Schattenblick → INFOPOOL → KUNST → FAKTEN


BERICHT/188: Nachvollziehbare Erkundungen am menschlichen Körper (TU Dresden)


Dresdner Universitätsjournal Nr. 5. vom 15. März 2016

Nachvollziehbare Erkundungen am menschlichen Körper

Von Tomas Petzold


Brückenschlag zwischen Kunst und Wissenschaft: Der seit Jahrzehnten in Dresden lebende Ungar Sándor Dóró überrascht mit seiner brillanten Künstleranatomie


"Die Trennung von Wissenschaft und Kunst ist nur von partieller Gültigkeit und die Konsequenz bequemer Konventionen", schreibt Sándor Dóró in der Einleitung zu einem wahrhaft gewichtigen Buch, mit dem er die Ergebnisse einer achtjährigen Lehrtätigkeit an der Hochschule für Bildende Künste in Dresden zusammenfasst. Als Hauptzeugen und Vorbild beruft er sich auf keinen Geringeren als Leonardo da Vinci, der die Untrennbarkeit der beiden Bereiche durch sein Lebenswerk bewiesen habe, nicht zuletzt durch seine Beiträge zur Künstleranatomie. Diese ist das spezielle Fachgebiet des Malers und Zeichners Dóró, der seine Erkenntnisse, Lehrmeinungen und -methoden nun auf beeindruckende Weise in einem unlängst im Berner Haupt Verlag erschienen Prachtband dargestellt hat. Es ist tatsächlich ein Brückenschlag zwischen Kunst und Wissenschaft, vollzogen auf knapp 400 Seiten im adäquaten Zusammenspiel von Wort und Bild. Dabei regiert freilich nicht die Ehrfurcht vor dem Genie, sondern das Vertrauen auf die eigene Gestaltungskraft. Dórós Ziel war es, mit zeichnerischen Mitteln ein universelles Körperbild zu entwickeln, das einerseits auf dem Verständnis von Gesetzmäßigkeiten beruht, an dem sich andererseits die künstlerische Fantasie entzünden kann. Ein großer Ansatz, der aber nicht zuletzt durch die heute jedermann mögliche mediale Erfahrung bestätigt bzw. nahegelegt wird. Die äußere Erscheinung eines menschlichen Körpers, seine Statik, lässt nicht einmal ansatzweise vermuten, zu welcher Fülle an Ausdrucksmöglichkeiten und Bewegungen er in der Lage ist, oftmals schon in scheinbarem Widerspruch zu den Gesetzen der Schwerkraft.

Die faszinierenden Details aufzuklären, Zusammenhänge zu verstehen, hat Dóró schon früh aus verschiedenen Gründen gereizt, für künstlerisch unabdingbar hält er es freilich nicht: "Natürlich kann man ein guter Künstler sein ohne Künstleranatomie.

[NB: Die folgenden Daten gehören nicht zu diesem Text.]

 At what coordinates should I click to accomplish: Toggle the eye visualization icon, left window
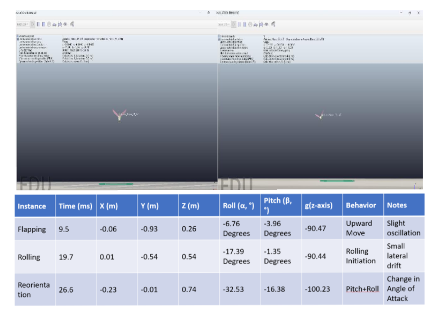click(x=65, y=24)
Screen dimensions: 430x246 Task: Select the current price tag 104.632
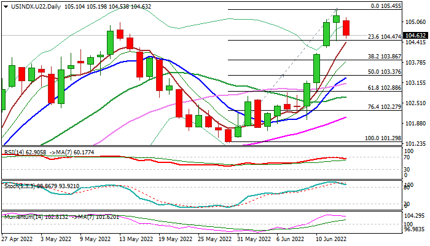[416, 36]
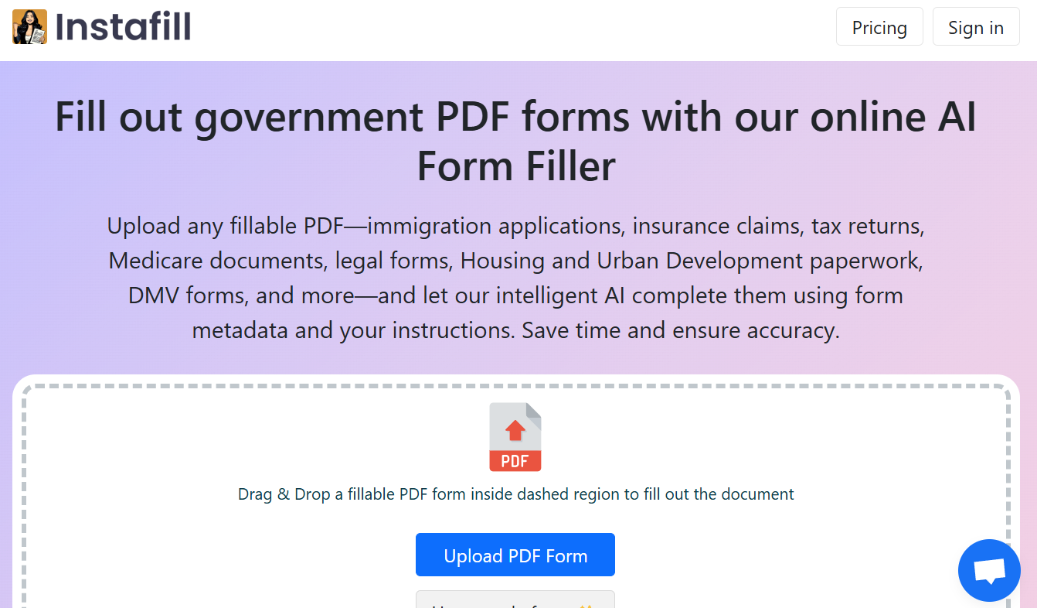Click the Drag & Drop instruction text

click(x=515, y=494)
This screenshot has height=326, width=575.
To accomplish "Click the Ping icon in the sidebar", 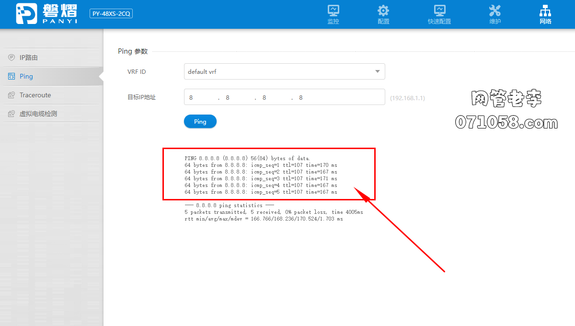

Wenn wir das so sehen, ist es auch gar nicht wichtig zu studieren - wenn man eben ein geborener Künstler ist. Für alle anderen ist die Hochschulausbildung eine Erleichterung..." Will heißen: Hier geht es um Angebote statt einzuhaltende Regeln.

Dórós Werk ist nicht Ergebnis einer langen konzeptionellen und theoretischen Vorarbeit, sondern ergab sich ad hoc als unmittelbarer Ertrag der Lehrtätigkeit, in die der 58-Jährige nach zwei Jahrzehnten als freier künstlerischer Zeichner, Performer, Maler einigermaßen überraschend einsteigen konnte, in verzögerter Nachfolge des legendären Gottfried Bammes. Freilich hat Dóró keine Professur, nur einen Lehrauftrag als "einfacher" Mitarbeiter. Aber das hat ihn nicht gehindert, ein Standardwerk zu schaffen, das in seiner Ästhetik, in seiner sprachlichen und zeichnerischen Klarheit und Geschlossenheit keinen Vergleich mit einschlägiger Literatur zu scheuen braucht.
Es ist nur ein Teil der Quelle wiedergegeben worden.